To: J3                                                     J3/25-195r1
From: Malcolm Cohen
Subject: Generalised reduction prefix (inclusive) semantics
Date: 2025-October-22
Reference: WG5/N2249, 25-145r1, 25-186r1


1. Introduction

There are several competing models for how the IDENTITY argument should
work in a generalised reduction prefix operation. This paper attempts to
describe those models succintly, with simple examples, to help us to decide
which model we want to use.

If the IDENTITY argument is a true identity, that is OPERATION(identity,x)
has the value of x, and OPERATION(x,identity) has the value x, all three
models act the same.

The three models have different effects in different situations,
in INCLUSIVE mode:
(a) there is a MASK argument with first value FALSE, a later one TRUE;
(b) there is a MASK argument with first value TRUE, a later one FALSE;
(c) there is no MASK argument (or equivalently, all values TRUE).

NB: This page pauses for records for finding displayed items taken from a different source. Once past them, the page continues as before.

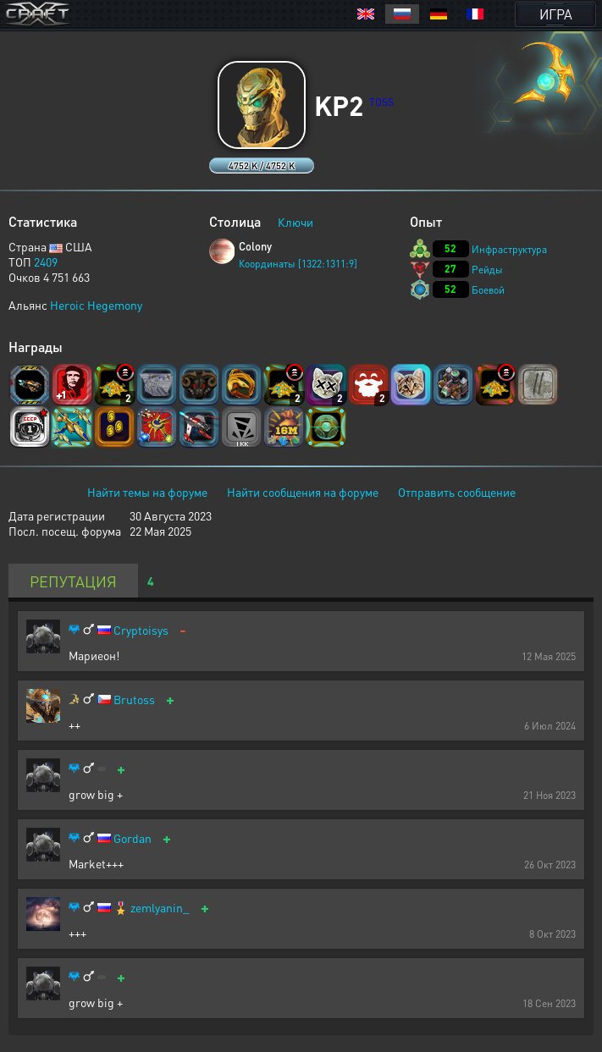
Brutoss (134, 699)
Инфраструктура (509, 249)
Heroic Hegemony (96, 304)
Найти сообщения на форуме (302, 491)
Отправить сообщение (457, 491)
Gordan (132, 838)
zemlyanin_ (160, 908)
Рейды (487, 269)
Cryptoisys (140, 630)
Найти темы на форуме (147, 491)
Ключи (295, 221)
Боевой (488, 290)
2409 (46, 261)
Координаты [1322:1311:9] (298, 263)
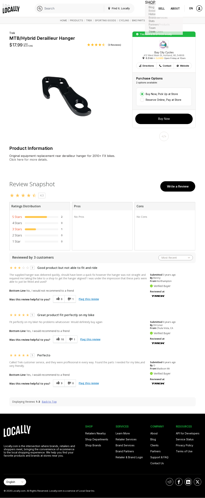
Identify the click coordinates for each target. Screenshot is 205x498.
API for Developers (187, 433)
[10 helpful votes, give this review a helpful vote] (59, 339)
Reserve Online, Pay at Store (163, 99)
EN (191, 8)
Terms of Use (184, 451)
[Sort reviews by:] (175, 257)
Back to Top (49, 401)
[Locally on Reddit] (169, 482)
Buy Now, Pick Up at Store (162, 94)
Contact (165, 65)
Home (63, 20)
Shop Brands (93, 445)
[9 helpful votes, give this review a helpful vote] (58, 383)
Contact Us (157, 463)
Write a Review (178, 186)
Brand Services (125, 445)
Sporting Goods (105, 20)
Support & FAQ (159, 457)
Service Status (185, 439)
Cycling (124, 20)
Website (182, 65)
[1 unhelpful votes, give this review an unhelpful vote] (70, 299)
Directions (146, 65)
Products (76, 20)
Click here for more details (28, 159)
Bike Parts (138, 20)
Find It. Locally (116, 8)
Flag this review (89, 299)
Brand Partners (125, 451)
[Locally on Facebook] (179, 482)
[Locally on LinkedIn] (188, 482)
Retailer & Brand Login (129, 457)
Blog (153, 439)
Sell (161, 8)
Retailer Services (126, 439)
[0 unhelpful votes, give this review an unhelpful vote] (70, 383)
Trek (89, 20)
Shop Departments (96, 439)
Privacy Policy (184, 445)
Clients (154, 445)
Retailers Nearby (95, 433)
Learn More (123, 433)
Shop (148, 8)
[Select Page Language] (15, 481)
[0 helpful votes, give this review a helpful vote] (58, 299)
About (175, 8)
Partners (155, 451)
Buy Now (164, 118)
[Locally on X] (197, 482)
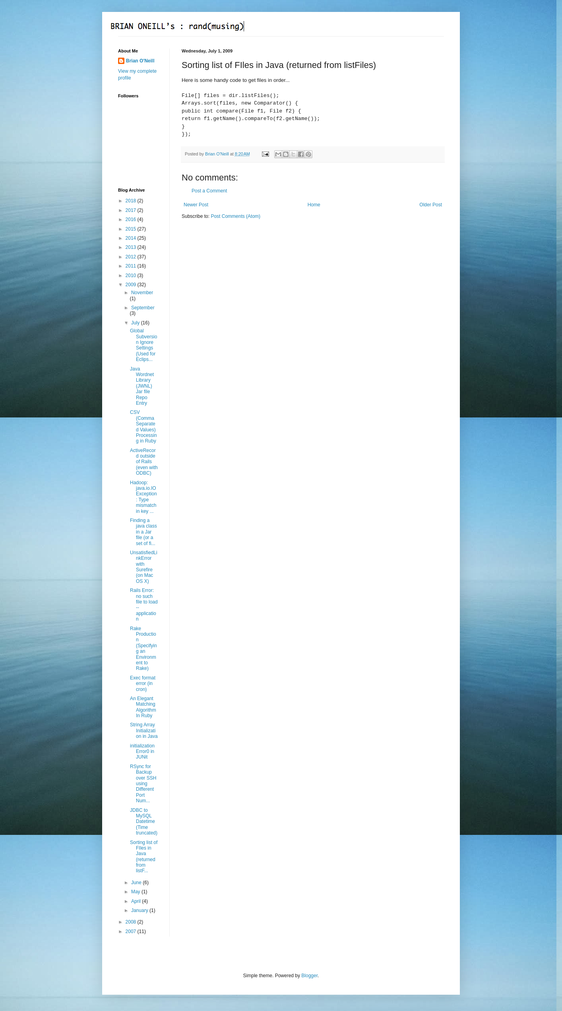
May (136, 892)
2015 (132, 229)
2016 (132, 219)
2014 (132, 238)
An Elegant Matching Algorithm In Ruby (143, 707)
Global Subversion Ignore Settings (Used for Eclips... (143, 345)
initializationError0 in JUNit (142, 751)
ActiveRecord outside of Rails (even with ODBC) (144, 462)
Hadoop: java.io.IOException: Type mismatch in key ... (143, 497)
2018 (132, 201)
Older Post (430, 205)
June (137, 882)
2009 (132, 284)
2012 (132, 257)
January (140, 910)
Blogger (309, 975)
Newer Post (196, 205)
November (142, 292)
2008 (132, 922)
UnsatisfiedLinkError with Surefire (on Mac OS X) (143, 567)
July (136, 323)
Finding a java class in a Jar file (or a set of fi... (143, 532)
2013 (132, 247)
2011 (132, 266)
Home (314, 205)
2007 (132, 931)
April (136, 901)
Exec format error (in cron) (142, 683)
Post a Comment (209, 191)
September (143, 307)
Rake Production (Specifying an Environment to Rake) (143, 648)
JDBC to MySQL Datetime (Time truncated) (143, 821)
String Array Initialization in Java (144, 730)
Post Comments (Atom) (235, 216)
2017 (132, 210)
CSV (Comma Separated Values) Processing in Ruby (143, 426)
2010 (132, 275)
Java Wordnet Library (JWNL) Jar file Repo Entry (142, 386)
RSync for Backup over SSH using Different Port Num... (143, 783)
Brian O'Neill (140, 61)
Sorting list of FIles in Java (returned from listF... (143, 857)
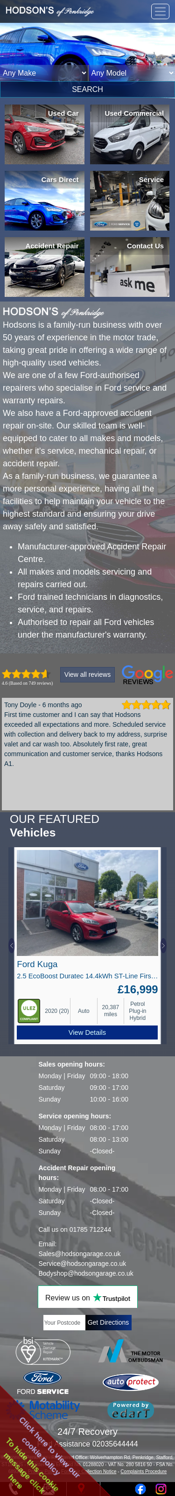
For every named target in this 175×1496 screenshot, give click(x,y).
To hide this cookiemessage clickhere (32, 1466)
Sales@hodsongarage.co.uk (80, 1253)
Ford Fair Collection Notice (88, 1471)
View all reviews (87, 674)
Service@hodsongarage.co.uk (82, 1263)
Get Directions (108, 1322)
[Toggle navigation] (160, 11)
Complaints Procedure (143, 1471)
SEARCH (87, 89)
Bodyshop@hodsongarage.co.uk (86, 1273)
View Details (87, 1032)
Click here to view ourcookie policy (50, 1447)
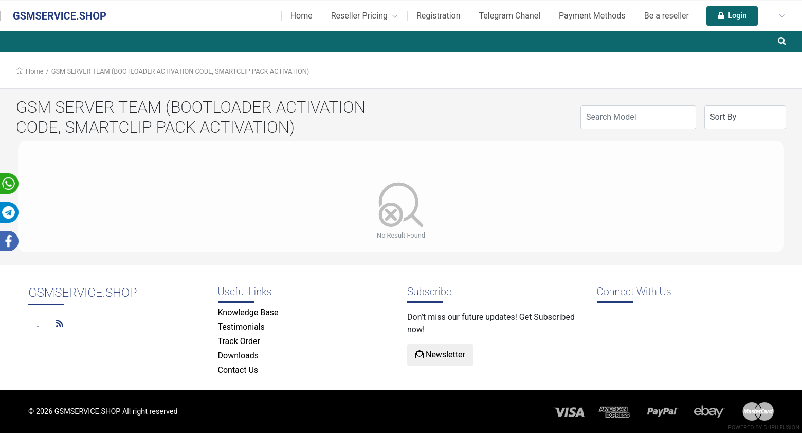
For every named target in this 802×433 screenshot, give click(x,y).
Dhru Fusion (781, 427)
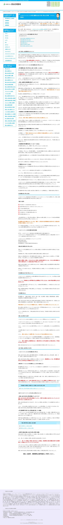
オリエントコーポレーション (10, 58)
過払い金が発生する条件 (25, 44)
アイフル (6, 37)
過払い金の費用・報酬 (9, 75)
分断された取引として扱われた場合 (27, 428)
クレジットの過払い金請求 (10, 102)
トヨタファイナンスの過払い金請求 (39, 29)
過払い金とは (7, 68)
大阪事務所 (7, 20)
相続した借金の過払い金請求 (10, 120)
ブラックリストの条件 (9, 91)
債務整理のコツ (24, 8)
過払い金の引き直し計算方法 (10, 82)
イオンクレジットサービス (10, 53)
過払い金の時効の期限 (9, 84)
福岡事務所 (7, 22)
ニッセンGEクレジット (9, 56)
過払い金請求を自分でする (10, 95)
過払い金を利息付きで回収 (10, 107)
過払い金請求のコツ (14, 8)
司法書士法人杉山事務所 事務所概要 (45, 8)
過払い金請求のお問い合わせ (55, 8)
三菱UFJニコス (7, 49)
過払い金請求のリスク (9, 80)
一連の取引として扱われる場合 (26, 425)
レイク (6, 40)
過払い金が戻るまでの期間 (10, 89)
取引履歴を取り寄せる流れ (26, 39)
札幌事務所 (7, 25)
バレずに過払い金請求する (10, 111)
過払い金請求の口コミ (9, 125)
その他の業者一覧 (8, 60)
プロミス (6, 35)
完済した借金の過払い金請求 (10, 98)
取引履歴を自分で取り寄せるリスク (27, 41)
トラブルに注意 (8, 93)
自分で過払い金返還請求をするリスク (28, 38)
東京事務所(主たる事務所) (9, 18)
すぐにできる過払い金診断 (10, 123)
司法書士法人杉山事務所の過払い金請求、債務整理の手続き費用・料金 (34, 8)
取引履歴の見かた (24, 42)
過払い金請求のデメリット (10, 77)
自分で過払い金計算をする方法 (26, 45)
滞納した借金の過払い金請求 (10, 116)
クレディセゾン (8, 51)
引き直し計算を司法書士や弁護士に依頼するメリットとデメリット (33, 388)
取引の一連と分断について (10, 109)
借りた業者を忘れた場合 (9, 118)
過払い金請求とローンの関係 (10, 114)
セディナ (6, 44)
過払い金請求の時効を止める (10, 86)
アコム (6, 33)
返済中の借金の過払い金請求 (10, 100)
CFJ (5, 42)
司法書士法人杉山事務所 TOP (6, 8)
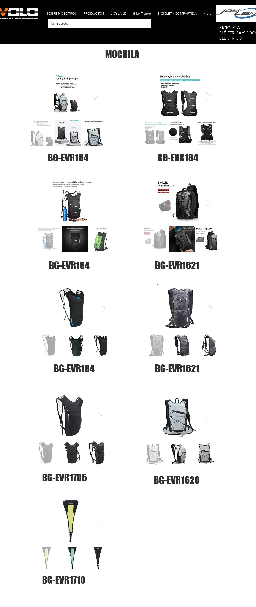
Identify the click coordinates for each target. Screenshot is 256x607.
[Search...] (99, 23)
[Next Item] (95, 96)
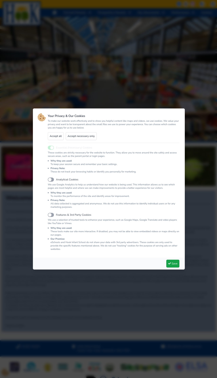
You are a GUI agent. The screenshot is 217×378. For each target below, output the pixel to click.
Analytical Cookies (67, 179)
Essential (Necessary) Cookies (74, 148)
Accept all (56, 136)
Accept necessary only (81, 136)
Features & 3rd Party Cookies (73, 215)
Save (172, 263)
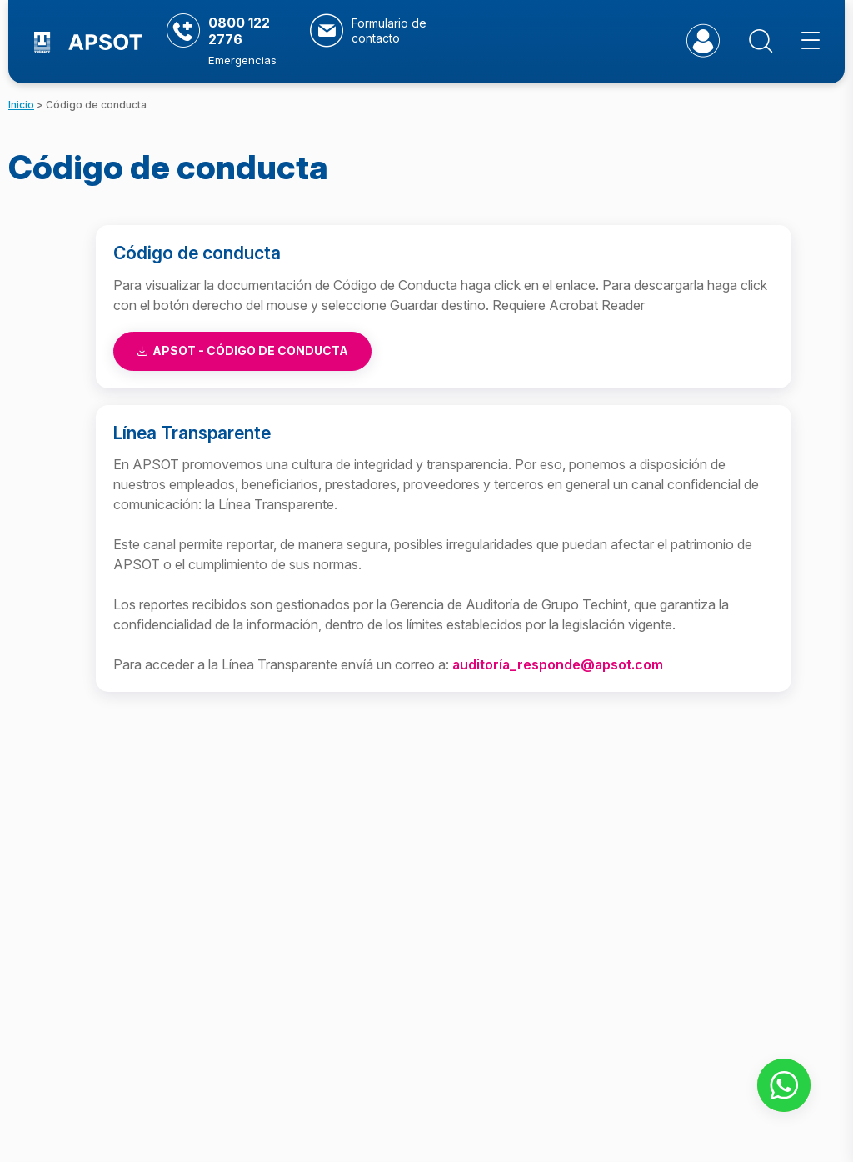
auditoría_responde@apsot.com (557, 664)
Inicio (21, 104)
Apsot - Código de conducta (242, 350)
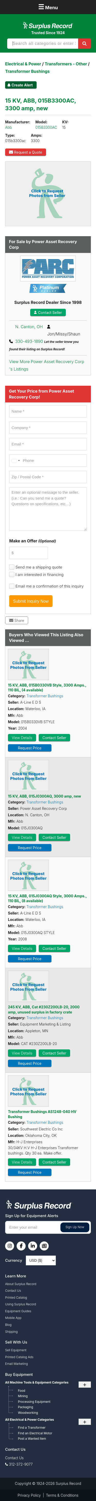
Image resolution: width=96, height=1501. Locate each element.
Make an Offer (32, 540)
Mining (23, 1396)
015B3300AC (46, 127)
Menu (48, 7)
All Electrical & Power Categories (29, 1420)
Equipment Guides (18, 1311)
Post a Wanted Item (32, 1438)
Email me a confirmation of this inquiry (50, 586)
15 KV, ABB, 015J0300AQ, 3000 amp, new (44, 796)
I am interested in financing (40, 574)
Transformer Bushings (44, 696)
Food (21, 1391)
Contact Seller (48, 312)
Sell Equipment (15, 1350)
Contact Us (13, 1291)
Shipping (11, 1332)
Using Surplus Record (20, 1304)
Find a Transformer (32, 1427)
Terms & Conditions (62, 1495)
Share (16, 620)
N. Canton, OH (29, 326)
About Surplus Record (20, 1284)
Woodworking (28, 1413)
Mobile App (13, 1318)
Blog (8, 1325)
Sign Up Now (75, 1227)
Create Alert (22, 85)
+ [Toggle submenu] (85, 1384)
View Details (22, 737)
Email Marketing (16, 1364)
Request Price (29, 748)
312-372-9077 (21, 1464)
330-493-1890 (29, 341)
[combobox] (15, 460)
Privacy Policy (29, 1495)
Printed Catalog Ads (19, 1357)
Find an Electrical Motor (35, 1433)
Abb (8, 127)
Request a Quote (25, 152)
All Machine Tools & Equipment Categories (36, 1382)
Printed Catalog (16, 1297)
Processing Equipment (34, 1402)
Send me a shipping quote (39, 567)
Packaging (25, 1407)
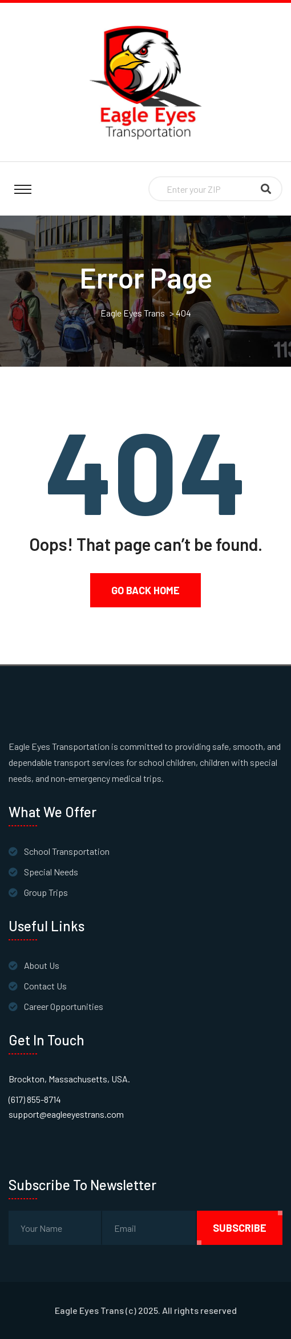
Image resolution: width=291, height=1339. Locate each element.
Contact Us (45, 985)
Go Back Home (145, 590)
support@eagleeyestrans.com (66, 1114)
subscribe (239, 1228)
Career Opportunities (63, 1006)
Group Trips (46, 892)
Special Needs (51, 871)
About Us (41, 965)
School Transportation (67, 851)
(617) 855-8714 (35, 1099)
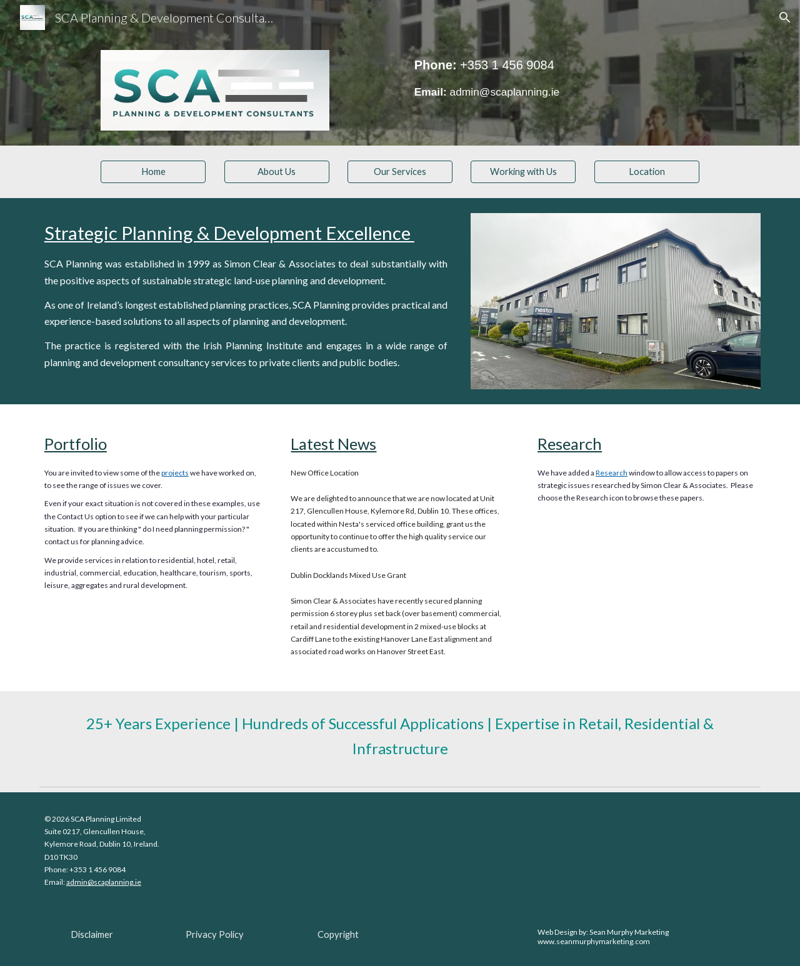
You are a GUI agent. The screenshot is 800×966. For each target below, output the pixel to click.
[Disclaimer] (91, 934)
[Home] (153, 171)
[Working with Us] (523, 171)
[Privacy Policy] (215, 934)
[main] (523, 78)
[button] (785, 17)
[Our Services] (400, 171)
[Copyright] (338, 934)
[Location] (647, 171)
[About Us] (277, 171)
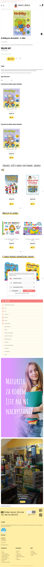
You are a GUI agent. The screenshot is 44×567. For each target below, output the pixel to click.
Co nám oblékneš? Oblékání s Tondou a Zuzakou (11, 239)
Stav (1, 80)
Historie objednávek (34, 554)
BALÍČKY (6, 329)
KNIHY (5, 308)
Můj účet (15, 2)
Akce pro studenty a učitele (6, 562)
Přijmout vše (29, 291)
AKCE (5, 311)
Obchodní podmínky (5, 554)
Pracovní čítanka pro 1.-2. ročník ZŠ (32, 194)
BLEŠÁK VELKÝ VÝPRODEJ (8, 336)
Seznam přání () (4, 2)
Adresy (32, 555)
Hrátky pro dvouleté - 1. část (11, 109)
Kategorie (7, 301)
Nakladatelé (18, 559)
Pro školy (3, 560)
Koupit (10, 59)
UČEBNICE (6, 317)
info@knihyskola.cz (5, 544)
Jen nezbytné (15, 291)
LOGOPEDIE (6, 342)
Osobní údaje (33, 552)
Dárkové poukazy (7, 351)
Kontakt (12, 2)
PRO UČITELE (7, 314)
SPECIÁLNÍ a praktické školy (9, 333)
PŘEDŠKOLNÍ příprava (8, 339)
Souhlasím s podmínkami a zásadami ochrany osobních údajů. (32, 515)
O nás (9, 2)
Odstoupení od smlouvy (5, 558)
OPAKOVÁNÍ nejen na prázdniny (9, 305)
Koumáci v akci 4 (11, 194)
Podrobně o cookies (5, 556)
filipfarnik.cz (31, 565)
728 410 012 (4, 542)
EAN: (1, 42)
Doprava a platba (4, 559)
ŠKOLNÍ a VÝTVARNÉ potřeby (9, 345)
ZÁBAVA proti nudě (7, 326)
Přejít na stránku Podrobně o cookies (22, 293)
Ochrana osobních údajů (5, 555)
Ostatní (6, 354)
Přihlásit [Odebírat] (33, 512)
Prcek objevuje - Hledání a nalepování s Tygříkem (33, 239)
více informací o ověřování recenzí (6, 505)
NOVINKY (6, 320)
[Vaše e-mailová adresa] (29, 512)
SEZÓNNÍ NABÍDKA (7, 323)
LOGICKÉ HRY (7, 348)
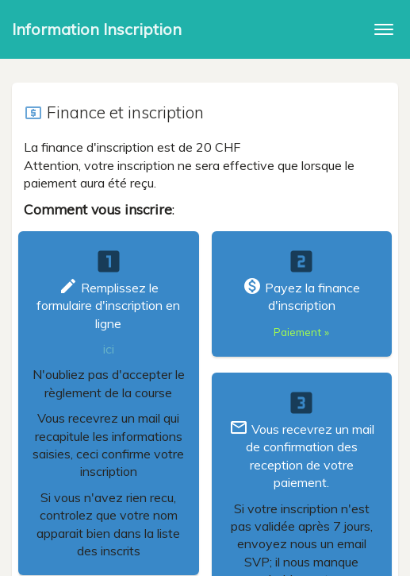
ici (108, 349)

To keep the paper simple, we will do one example with no MASK, and one with
a MASK that has both an initial FALSE and a later FALSE, and the rest TRUE.
We will also have an example where the IDENTITY is palpably not any sort
of identity, not even a mathematical one, with the 1st MASK element FALSE.

Also to keep the paper simple, we will only discuss INCLUSIVE.
(The EXCLUSIVE semantics follow straightforwardly from the INCLUSIVE.)

Similarly, the results for higher ranks follow from the vector results.


2. The examples

Example 1: A = [ 1,2,3,4 ], IDENTITY = 100, no MASK

    Pure Integer Function OPERATION(a,b)
        Integer,Intent(In) :: a,b
        OPERATION = a + b
    End Function

Example 2:
    Type t
        Integer res
        Integer :: missing = 0
    End Type
    A = [ t(1),t(2),t(3),t(4) ], IDENTITY = t(0,1), MASK = [ F,T,F,T ]

    Pure Type(t) Function OPERATION(a,b)
        Type(t),Intent(In) :: a,b
        OPERATION = t(a%res+b%res,a%missing+b%missing)
    End Function


Example 3: A = [ 1,2,3,4 ], IDENTITY = 100, MASK = [ F,T,F,T ]
    That is, the A and IDENTIFY from Example 1, and MASK from Example 2.

3. The Models

Note: In all models, where MASK=TRUE, R(n+1) is OPERATION(R(n),A(n+1)).
      And where MASK(1) is FALSE, R(1) is IDENTITY.

3.1 Model 1: Use IDENTITY only when necessary, that is
             only for the first element when masked out;
             later MASK=FALSE elements just copy the previous.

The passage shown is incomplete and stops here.